* [WHAT THE TASK REQUIRES] Among the lines of the material below, how many carry the word "Switch"? Only the number is wanted.
Top of THE RECORDS
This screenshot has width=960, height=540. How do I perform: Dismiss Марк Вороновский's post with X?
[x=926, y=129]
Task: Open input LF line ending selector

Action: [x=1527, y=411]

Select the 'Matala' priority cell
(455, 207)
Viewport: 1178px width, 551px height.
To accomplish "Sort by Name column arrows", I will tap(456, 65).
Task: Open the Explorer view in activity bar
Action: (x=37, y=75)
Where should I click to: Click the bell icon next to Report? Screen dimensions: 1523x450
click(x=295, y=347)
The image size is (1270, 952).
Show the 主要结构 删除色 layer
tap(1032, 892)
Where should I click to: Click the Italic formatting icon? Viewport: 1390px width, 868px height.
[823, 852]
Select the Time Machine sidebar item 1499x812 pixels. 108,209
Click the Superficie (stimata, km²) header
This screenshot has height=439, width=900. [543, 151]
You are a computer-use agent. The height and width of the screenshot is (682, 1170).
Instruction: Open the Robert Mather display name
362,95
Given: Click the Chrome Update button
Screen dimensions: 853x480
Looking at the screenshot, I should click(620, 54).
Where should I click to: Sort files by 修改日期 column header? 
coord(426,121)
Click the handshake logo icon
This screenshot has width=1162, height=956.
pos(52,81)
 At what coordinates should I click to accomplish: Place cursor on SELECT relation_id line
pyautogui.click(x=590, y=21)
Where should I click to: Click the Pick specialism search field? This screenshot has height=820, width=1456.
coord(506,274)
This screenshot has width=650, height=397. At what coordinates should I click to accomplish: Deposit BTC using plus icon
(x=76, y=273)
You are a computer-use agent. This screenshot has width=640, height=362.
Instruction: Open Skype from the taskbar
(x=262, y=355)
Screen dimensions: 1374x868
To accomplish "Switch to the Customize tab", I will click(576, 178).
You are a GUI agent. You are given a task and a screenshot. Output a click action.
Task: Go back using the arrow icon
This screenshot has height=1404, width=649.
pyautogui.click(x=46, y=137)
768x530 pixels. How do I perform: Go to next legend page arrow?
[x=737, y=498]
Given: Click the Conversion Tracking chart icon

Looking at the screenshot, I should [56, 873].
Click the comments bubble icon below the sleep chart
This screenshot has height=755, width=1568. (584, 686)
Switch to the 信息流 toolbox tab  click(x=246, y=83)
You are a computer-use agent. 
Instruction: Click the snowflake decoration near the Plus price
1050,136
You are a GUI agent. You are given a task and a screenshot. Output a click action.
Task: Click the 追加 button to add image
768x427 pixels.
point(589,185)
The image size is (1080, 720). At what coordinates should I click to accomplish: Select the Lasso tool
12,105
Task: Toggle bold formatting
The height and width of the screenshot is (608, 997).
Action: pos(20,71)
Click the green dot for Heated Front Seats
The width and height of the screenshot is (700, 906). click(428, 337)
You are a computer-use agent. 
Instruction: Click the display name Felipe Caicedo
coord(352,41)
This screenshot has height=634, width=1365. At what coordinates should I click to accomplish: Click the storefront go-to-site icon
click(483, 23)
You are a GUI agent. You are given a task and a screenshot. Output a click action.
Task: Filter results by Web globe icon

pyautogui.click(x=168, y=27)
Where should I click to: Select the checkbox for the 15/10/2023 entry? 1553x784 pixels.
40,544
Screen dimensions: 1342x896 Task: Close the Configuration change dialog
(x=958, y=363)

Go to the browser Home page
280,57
Bottom of THE RECORDS
* [RESPONSE] 2